▶ _Task directions_
Where the listing below reaches the line containing "Given: Click the first Name input box", start writing out lines exactly, and stop once the line containing "Screen dimensions: 944x531" has been written.

▶ _Working data_

* * *

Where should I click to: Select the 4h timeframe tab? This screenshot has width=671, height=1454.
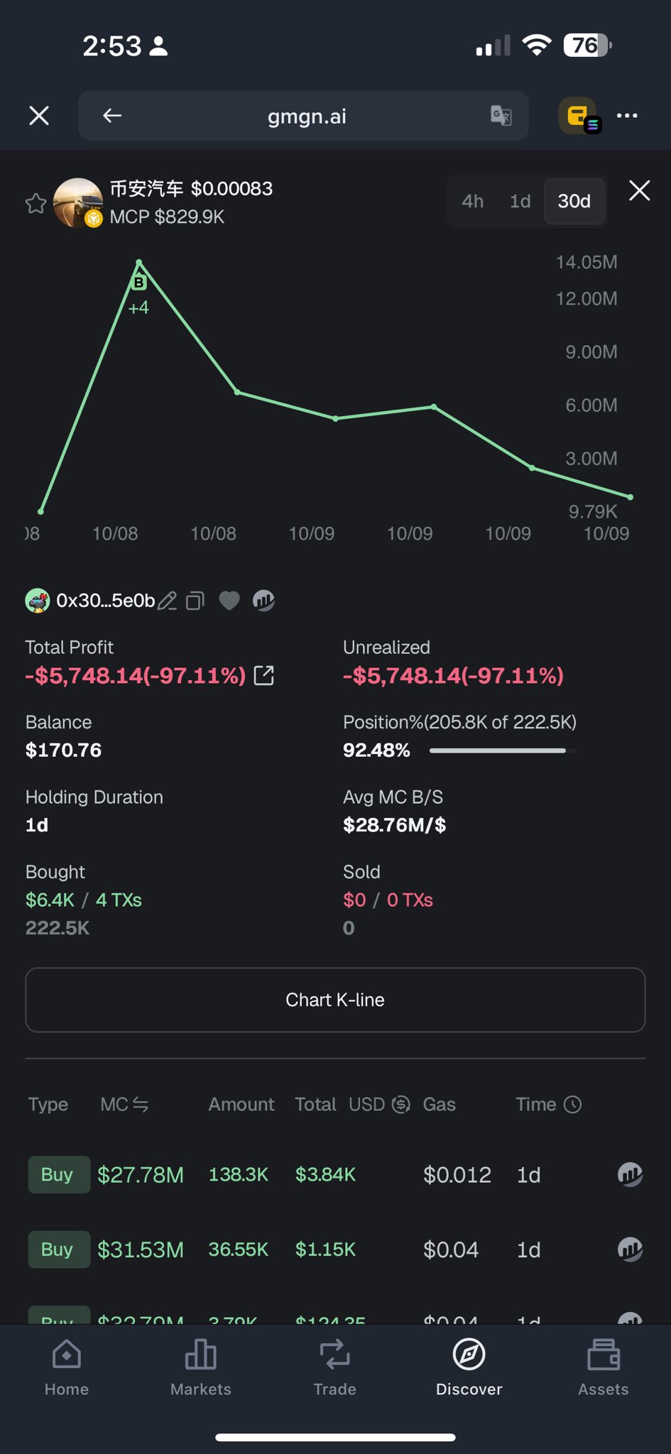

* * *

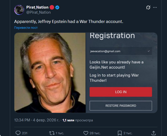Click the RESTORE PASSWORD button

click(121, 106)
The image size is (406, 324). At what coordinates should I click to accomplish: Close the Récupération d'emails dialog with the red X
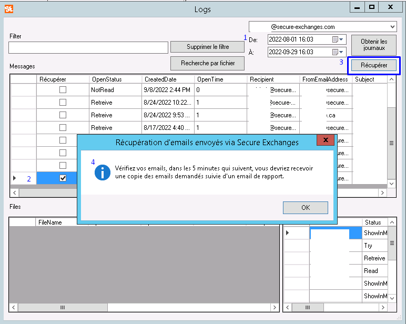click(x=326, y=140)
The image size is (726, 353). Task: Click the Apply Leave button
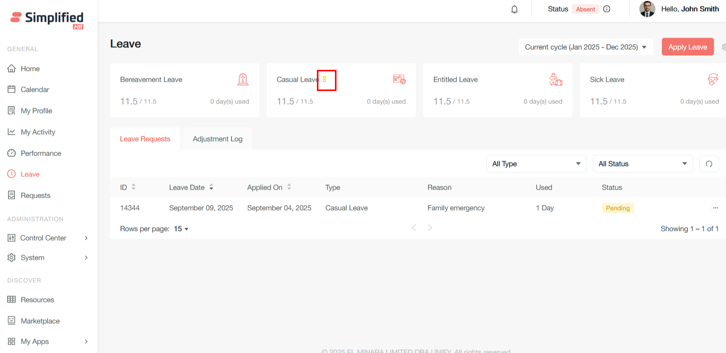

* * *

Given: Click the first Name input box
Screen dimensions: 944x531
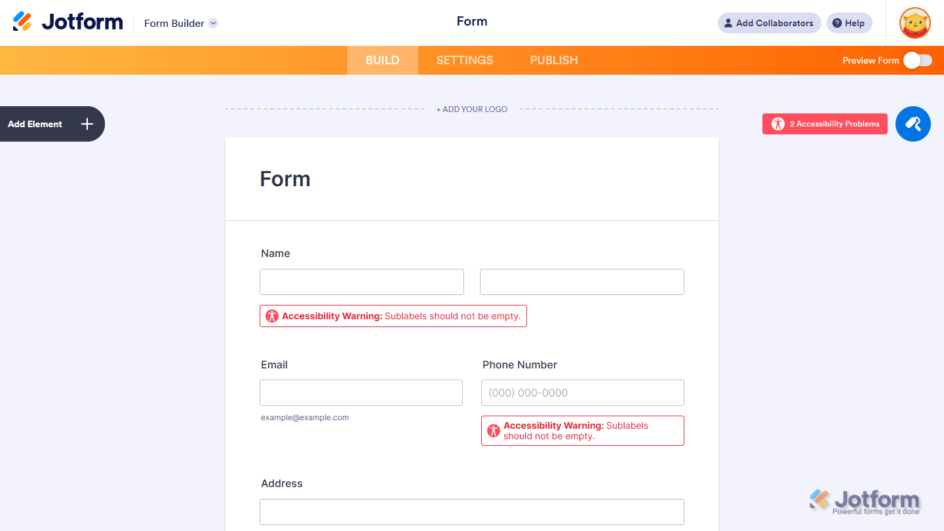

* * *

▶ _Task solution_
Given: Click the first Name input box
Screen dimensions: 944x531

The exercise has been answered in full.